In other words, assuming an autonomous ride hailing service will always have overnight lulls in demand and enough parking spots during those times, the most scalable strategy is to procure your desired total charging power at the lowest price.
DCFC equipment costs disproportionately more per kW due to the additional complexity of the charging equipment — and that doesn’t include the additional maintenance complexity. The table below compares ChargePoint’s cheapest L2 and DCFC units:
Charger | Power (kW) | Price ($) | Unit Price ($/kW) |
---|---|---|---|
ChargePoint CPF50 | 9.6 kW | $1,299 | $135/kW |
ChargePoint CPE250 | 62.5 kW | $52,000 | $832/kW |
In addition to more scalable depot buildouts, reduced charging power can also improve the longevity of the vehicle’s traction battery, which is an important factor in managing vehicle depreciation.
Reducing data logging rate
Most AV developers start out by logging and uploading all data generated on their vehicles. This makes development easy because the data is always there when you need it.
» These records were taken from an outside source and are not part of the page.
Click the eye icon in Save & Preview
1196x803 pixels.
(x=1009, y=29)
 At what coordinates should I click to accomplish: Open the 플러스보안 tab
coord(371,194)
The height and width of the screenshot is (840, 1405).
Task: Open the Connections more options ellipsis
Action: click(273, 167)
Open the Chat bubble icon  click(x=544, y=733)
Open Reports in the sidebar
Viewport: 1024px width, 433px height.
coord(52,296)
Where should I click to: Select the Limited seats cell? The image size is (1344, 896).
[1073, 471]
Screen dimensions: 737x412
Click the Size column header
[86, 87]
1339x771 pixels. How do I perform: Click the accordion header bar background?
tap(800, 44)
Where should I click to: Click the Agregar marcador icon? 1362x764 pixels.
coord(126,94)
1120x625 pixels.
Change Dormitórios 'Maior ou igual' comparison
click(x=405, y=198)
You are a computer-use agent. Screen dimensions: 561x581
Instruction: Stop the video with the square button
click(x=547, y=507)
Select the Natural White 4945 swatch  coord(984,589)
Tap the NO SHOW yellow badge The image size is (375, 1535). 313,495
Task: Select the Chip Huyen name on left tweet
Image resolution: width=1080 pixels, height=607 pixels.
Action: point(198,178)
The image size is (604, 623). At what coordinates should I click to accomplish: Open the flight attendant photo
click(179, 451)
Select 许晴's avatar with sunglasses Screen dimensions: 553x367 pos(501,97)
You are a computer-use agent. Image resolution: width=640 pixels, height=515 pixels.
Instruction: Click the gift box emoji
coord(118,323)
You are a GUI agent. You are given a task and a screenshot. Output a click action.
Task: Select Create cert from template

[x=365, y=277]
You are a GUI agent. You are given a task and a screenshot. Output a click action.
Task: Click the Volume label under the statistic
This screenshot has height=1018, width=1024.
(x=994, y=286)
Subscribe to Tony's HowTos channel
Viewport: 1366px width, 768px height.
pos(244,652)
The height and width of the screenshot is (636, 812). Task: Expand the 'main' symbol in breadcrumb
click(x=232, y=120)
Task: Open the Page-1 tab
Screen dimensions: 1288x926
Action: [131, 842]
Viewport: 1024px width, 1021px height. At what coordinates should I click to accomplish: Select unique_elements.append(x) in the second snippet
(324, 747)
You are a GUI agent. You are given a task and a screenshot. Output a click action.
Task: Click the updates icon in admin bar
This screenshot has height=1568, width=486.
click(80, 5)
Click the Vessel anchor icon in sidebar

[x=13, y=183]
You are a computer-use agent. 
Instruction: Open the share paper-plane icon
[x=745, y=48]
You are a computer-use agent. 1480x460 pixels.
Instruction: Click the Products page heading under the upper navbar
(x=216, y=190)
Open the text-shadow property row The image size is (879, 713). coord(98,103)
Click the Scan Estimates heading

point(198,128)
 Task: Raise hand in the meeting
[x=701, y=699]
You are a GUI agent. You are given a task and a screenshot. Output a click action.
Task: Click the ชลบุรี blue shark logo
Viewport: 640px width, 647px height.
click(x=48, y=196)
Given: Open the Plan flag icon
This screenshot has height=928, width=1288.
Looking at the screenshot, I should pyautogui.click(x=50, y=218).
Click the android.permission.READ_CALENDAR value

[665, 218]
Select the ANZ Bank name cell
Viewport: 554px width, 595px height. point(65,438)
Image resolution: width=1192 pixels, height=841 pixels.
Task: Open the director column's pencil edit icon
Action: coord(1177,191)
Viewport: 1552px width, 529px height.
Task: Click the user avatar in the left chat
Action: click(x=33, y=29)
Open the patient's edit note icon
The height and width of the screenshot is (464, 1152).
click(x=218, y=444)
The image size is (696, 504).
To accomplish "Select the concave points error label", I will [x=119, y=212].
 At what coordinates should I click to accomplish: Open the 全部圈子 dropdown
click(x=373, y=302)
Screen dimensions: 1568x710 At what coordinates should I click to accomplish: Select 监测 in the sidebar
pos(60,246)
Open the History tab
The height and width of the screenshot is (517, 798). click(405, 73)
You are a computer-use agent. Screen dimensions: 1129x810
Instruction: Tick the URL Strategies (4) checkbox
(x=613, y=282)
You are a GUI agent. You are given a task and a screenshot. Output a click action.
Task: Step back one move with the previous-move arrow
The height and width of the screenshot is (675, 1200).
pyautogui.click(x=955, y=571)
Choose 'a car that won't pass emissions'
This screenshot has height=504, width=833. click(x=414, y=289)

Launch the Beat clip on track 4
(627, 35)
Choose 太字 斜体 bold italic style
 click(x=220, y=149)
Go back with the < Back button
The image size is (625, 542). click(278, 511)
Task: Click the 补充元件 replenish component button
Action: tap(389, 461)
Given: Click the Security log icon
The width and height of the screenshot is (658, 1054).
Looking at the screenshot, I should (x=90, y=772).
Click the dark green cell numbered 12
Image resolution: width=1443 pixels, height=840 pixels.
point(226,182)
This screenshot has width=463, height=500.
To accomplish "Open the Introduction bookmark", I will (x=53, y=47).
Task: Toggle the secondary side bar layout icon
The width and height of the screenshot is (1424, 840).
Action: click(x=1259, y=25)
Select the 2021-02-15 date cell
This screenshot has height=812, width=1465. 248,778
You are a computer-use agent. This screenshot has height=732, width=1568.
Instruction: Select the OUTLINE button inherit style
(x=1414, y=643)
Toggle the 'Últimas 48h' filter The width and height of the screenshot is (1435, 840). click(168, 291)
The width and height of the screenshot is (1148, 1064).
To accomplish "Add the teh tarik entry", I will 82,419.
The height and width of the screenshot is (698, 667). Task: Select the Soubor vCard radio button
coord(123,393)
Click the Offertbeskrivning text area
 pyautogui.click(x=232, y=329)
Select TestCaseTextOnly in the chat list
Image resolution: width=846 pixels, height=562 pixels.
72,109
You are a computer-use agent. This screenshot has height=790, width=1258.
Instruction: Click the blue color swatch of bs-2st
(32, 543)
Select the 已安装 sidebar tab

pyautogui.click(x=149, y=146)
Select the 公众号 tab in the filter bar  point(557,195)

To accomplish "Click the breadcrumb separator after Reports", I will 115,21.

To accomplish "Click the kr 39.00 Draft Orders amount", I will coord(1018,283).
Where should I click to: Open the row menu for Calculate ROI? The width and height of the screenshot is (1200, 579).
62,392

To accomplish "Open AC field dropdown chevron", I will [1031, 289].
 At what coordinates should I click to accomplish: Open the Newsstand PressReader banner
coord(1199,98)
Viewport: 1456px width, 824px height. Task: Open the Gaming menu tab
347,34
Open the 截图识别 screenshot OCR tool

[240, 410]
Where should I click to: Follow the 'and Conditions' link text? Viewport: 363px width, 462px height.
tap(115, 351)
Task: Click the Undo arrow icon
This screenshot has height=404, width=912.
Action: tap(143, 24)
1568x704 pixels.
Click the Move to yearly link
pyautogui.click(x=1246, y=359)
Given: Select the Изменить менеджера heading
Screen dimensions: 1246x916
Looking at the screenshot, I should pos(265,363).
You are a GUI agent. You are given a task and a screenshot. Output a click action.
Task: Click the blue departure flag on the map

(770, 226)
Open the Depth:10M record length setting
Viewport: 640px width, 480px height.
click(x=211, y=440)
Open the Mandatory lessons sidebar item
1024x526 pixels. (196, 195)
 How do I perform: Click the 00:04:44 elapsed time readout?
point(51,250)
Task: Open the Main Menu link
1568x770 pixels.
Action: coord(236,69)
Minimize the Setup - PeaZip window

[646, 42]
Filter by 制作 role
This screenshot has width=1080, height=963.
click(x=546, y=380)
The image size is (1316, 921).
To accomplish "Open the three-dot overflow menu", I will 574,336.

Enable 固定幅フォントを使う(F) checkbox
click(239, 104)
These assumptions need to be broken when a growing fleet generates proportionally more log data, most of which contain routine driving and are not very interesting.
We can split the data logged by AVs into two categories:
- Raw sensor data, such as lidar point clouds, camera images, radar returns, and audio.
- Derived data, such as detections from the perception system or motion plans from the behavior system.
One approach is to keep only one category of data. Retaining only the derived data can still enable debugging of serious incidents, as long as the perception system can be trusted to provide a faithful representation of the raw sensor data. On the other hand, retaining only the raw sensor data makes the logs more useful for developing the mapping and perception system. An approximation of the derived data can be generated by running a replay simulator as needed, but it is challenging to reproduce the exact same outputs as those on the vehicle unless the AV software is fully deterministic.
Data retention decisions can also be made temporally. The key challenge here is high-recall classification of which time ranges in the log must be retained. For example, if a DMV-reportable collision occurs, the associated log data must never be discarded. These decisions can happen either on-device or in the cloud, but they must be made without uploading the full log to the cloud, since our bottleneck is the connection from the vehicle to the Internet.
Conclusion
The current trajectory for scaled autonomous driving would require desirable depot locations to include charging and Internet, making real estate acquisition challenging. There exist opportunities to reduce the additional requirements over time with the goal of making the problem closer to “rent a bunch of conveniently located parking lots.” While these are not traditionally considered autonomous driving problems, solving them will be key to unlocking the next phase of scaling.